Although varying in their plots and satirical nature, both versions of the movie use apes and the monkey culture to satirize our own society. The recent version of the film seems to be not as strong of a satire on society, but still emphasizes how man has become all too dependent on society for life, and seems to be incapable of existence without it. In the movie, the small group of people that remain after the disease are in great need of electricity. Meanwhile, the apes that have taken to the woods are thriving. One of the human characters in the movie, Werner, mentions “You know the scary thing about them? They don’t need power, lights, heat, nothing. That’s their advantage. That’s what makes them stronger.” Though less directly satirical, Dawn of the Planet of the Apes does seem to be making the statement that humans have grown too dependent on the comfortable life society has provided for them, and therefore have lost all their natural survival instincts.

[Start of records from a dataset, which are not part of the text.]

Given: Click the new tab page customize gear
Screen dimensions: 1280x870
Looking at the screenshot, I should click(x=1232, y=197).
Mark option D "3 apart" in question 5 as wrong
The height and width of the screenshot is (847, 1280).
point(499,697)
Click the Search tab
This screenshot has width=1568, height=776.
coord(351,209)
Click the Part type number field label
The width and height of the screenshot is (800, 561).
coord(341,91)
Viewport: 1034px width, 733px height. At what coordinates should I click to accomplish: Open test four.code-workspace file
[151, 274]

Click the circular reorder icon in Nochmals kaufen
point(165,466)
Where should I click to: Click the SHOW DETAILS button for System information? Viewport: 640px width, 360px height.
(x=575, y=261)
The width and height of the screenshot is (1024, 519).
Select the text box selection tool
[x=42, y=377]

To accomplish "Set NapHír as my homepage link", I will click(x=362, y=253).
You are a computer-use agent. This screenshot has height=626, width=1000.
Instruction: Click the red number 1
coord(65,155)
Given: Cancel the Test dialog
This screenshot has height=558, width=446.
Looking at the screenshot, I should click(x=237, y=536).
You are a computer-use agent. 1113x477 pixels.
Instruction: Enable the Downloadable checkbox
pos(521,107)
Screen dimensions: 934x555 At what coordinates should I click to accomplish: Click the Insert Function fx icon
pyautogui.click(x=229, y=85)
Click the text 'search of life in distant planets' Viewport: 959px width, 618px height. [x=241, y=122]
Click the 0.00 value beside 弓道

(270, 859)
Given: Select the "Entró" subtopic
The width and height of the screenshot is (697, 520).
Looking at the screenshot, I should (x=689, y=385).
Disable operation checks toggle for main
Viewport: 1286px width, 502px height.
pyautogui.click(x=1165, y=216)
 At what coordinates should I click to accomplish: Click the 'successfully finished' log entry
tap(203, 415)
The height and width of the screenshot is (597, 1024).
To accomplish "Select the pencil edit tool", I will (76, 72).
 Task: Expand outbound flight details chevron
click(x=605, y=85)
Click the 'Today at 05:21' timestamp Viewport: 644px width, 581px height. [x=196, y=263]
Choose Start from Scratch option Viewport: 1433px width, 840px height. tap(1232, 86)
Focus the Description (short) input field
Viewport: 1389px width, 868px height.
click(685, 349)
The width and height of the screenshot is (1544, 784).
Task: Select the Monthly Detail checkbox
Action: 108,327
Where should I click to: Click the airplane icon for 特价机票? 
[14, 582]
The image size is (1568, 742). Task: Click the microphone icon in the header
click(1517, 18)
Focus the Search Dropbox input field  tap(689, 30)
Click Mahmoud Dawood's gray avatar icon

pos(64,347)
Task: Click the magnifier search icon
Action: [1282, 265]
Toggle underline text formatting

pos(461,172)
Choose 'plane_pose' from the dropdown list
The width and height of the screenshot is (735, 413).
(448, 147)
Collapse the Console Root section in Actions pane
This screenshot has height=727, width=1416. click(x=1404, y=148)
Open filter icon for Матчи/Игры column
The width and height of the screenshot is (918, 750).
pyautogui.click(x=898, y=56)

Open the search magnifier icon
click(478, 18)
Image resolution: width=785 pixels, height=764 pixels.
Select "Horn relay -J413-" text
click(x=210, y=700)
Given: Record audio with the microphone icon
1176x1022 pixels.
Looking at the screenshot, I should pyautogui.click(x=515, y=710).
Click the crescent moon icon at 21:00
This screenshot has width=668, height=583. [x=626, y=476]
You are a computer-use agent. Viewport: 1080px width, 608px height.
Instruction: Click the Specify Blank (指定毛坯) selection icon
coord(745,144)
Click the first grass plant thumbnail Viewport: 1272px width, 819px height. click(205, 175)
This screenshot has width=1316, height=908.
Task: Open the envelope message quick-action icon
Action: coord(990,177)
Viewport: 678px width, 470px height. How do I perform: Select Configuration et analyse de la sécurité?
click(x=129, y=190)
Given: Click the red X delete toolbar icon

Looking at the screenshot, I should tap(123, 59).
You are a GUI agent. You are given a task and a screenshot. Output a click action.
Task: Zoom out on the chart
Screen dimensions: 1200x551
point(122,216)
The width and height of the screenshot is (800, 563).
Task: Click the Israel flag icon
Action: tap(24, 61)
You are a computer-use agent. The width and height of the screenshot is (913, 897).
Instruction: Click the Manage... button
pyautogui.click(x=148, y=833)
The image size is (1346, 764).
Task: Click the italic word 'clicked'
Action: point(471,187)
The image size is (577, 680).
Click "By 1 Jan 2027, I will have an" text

Therefore, although both movies use satire to depict modern society, the satires seem to be saying different things about human society. The older version argues very directly against the flaws in our society including misuses of leadership and science. The newer version, however, makes a less direct point about how humans have grown too far from nature, to the point where they would not be able to survive in nature if they needed to. Both movies, however, satirize the violence of humans either by illustrating humans directly as savages (as in the first version of the movie), or by depicting a scene of angry apes carrying guns and riding horses to satirize the image of humans at war. Whatever satire it is making, it is clear that Planet of the Apes is a social satire on the human world.